Released: May 3rd, 2011
My Rating: 5 out of 5 Stars
I’ve put this review off for a while, one of the reasons being I wanted to let the story marinate before I put my thoughts on paper. I’m someone who needs to process before I speak my thoughts or write them out. I want to make sure I do my efforts justice. Sometimes that can be a good thing because by the time I’m ready to talk about it, I have all my thoughts in order. Sometimes it can be a bad thing because I’ll forget some of the details. And seeing as to how I read this book a few months ago, I’m sure I’ll forget a few things. Lol Anyhow… here they are, and I'll try and be as non-spoilery as possible:
There’s plenty good to say about this book, so I’ll start with the author’s writing style. Some have criticized it for being too simplistic, but that’s why I loved it. Veronica Roth is straightforward and doesn’t bog down the prose with a ton of colorful, fruity adjectives, but yet she’s descriptive where she needs to be. I consider this smart writing; it makes for an easy to read (in a good way) and your readers don’t have to wade through the fluff to get to the meat of the story. Not to knock writers who fluff, though. I suppose it’s a matter of taste.

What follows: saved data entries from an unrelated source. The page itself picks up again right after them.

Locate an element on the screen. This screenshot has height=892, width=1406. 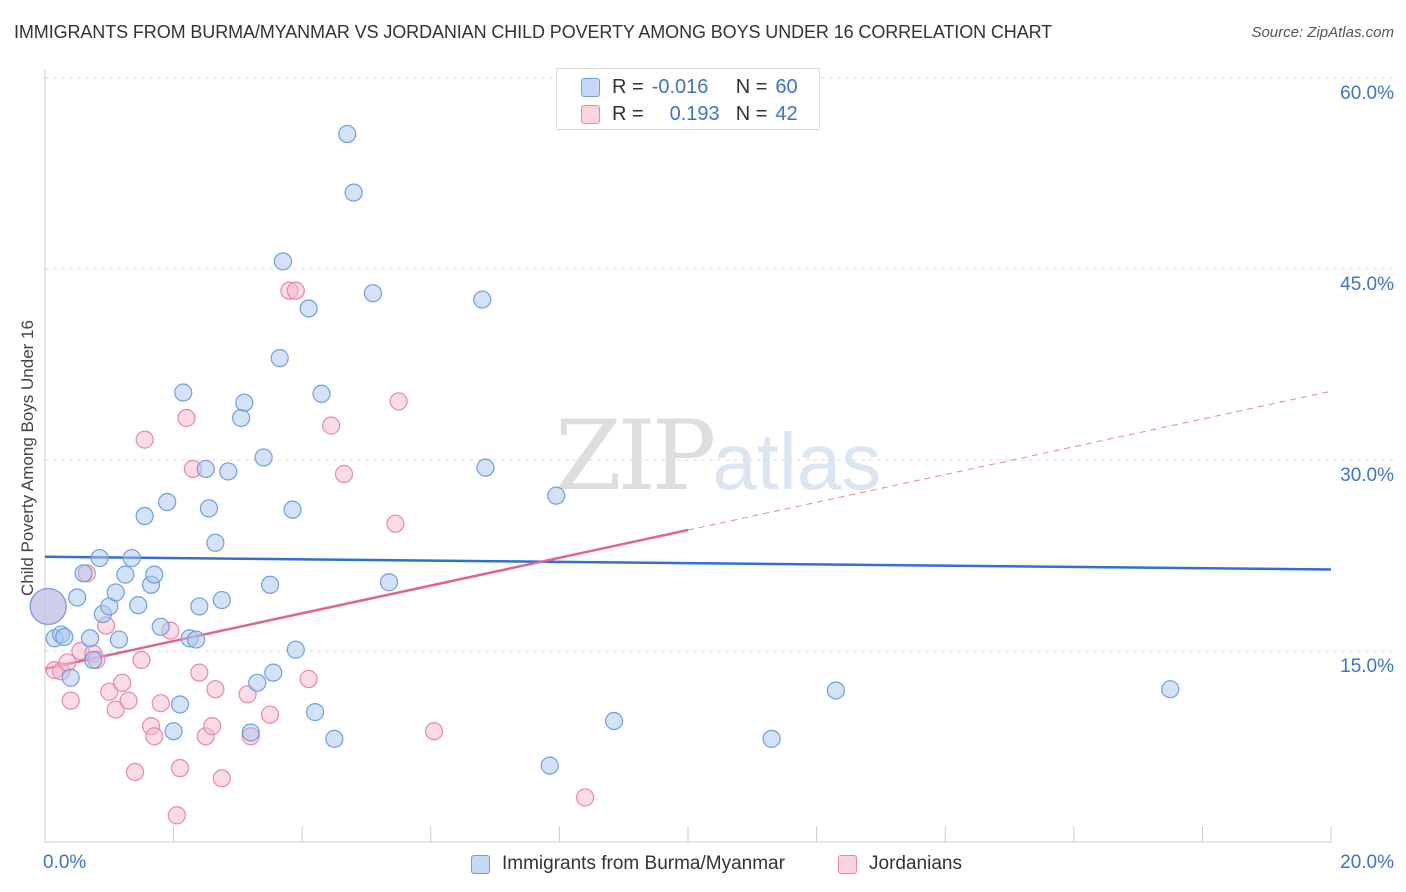
y-tick-label: 30.0% is located at coordinates (1367, 476).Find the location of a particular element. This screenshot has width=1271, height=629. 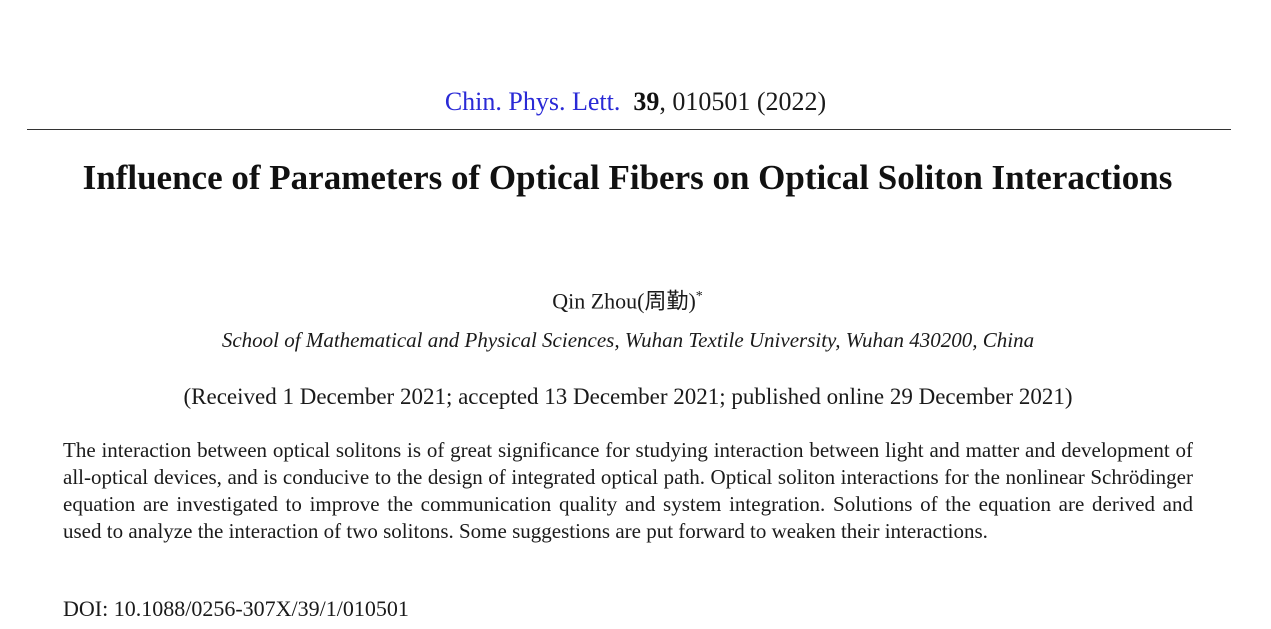

journal-citation: Chin. Phys. Lett. 39, 010501 (2022) is located at coordinates (636, 102).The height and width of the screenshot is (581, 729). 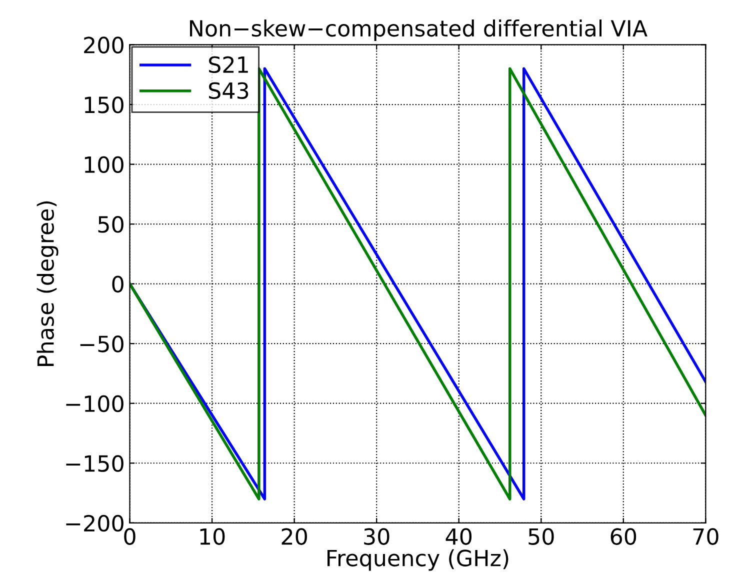 I want to click on y-tick-label: 50, so click(x=111, y=224). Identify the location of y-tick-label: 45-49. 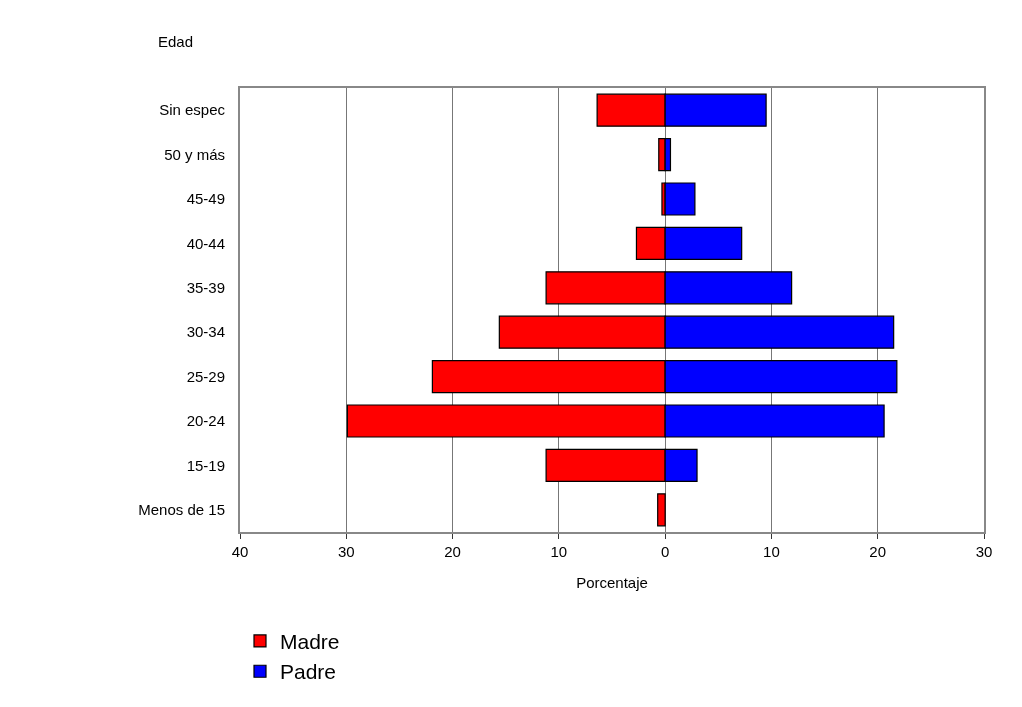
(206, 199).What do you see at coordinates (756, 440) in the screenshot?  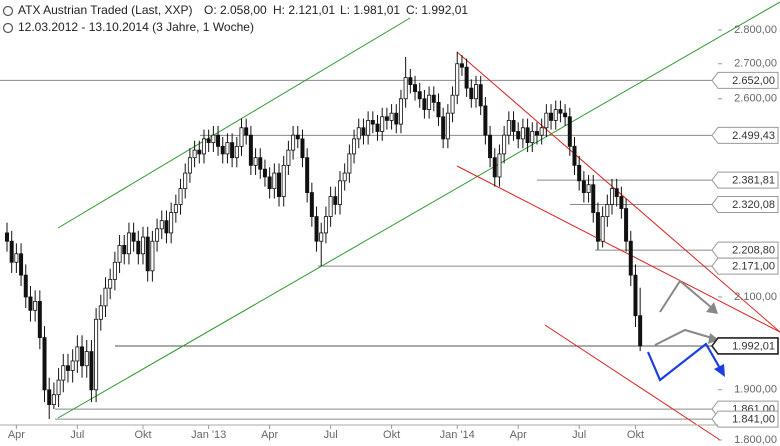 I see `y-tick-label: 1.800,00` at bounding box center [756, 440].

Another ‘good’ for me was the POV character, Tris. I like that she’s tough and isn’t afraid to go after what her heart is calling her to do (choosing Dauntless). Some would see the choice as a hard one to make since it means leaving her parents behind, but in Divergent, the author captures the truth about making such decisions. Sometimes the ‘easy thing’ (in this case, staying in Abnegation) isn’t any less hard, because it would be going against who Tris is and what she desires. I think this is a great message for Ms. Roth's readers. Every decision has drawbacks. Every decision has its rewards. Either way, follow your heart.
I also like that Tris isn’t the typical boy-crazy teen. Sure, it could be partly her upbringing since she’s taught to not self-indulge, but I think it’s also a part of who she is. It’s not something she fights. As a matter of fact, when she meets her love interest about halfway through the book, she berates herself for even looking at him too much. And that’s another thing – the love story doesn’t dominate the bigger story. That’s a good lesson, as well. Love is a part of life, but it doesn’t need to be your whole life.
Another ‘good’ for me was how the system is set up within this society. Not that I believe it's a good thing; quite the opposite. It rings true for me how others sometimes try to compartmentalize or pigeon hole us as being one thing. I’ve seen it (and experienced it to some degree) within the corporate world. If you don’t fit a mold, you don’t belong. Can you say, “narrow minded?” The truth of it is, all of us are multifaceted. We can be selfless and brave. We can be kind and smart. It should be celebrated and encouraged, not considered a bad thing (Divergent). Well… it’s bad for the people who want control, but nobody should feel they’re forced into being a certain way for the sake of pleasing someone else or saving their own butt. I see it as a form of oppression.
Lastly, speaking of multifaceted, I love the way Roth's characters have flaws (physical and otherwise). There's nothing more boring to me than a character who's perpetually perfect, always the prettiest, always the most fawned over, always knowing the right thing to do. When is that realistic? As readers, we want someone we can relate to, and Tris was someone I connected with from the first chapter.
Not much bad to say about this book. I did find the scenes where boys were paired with girls to spar a bit hard to stomach. Especially when the boy beats the living crap out of the girl. I didn’t see why that was necessary. But I suppose in this world, an initiate is an initiate, regardless of gender. You’re expected to perform and do what’s asked of you if you don’t want to become Factionless. I guess if anything, it just shows how corrupt and heartless the leadership has become at Dauntless. So at least one could argue it serves a purpose within the story.
I have nothing to say in this category.
“Politeness is deception in pretty packaging.”
In closing, while this wasn't one I gushed over, it still earned 5 stars from me for being riveting, captivating, and keeping me up until all hours of the night just so I could see how it would end. It was very well written with believable characters and an engaging plot line. I will most definitely read the next books in the series!!!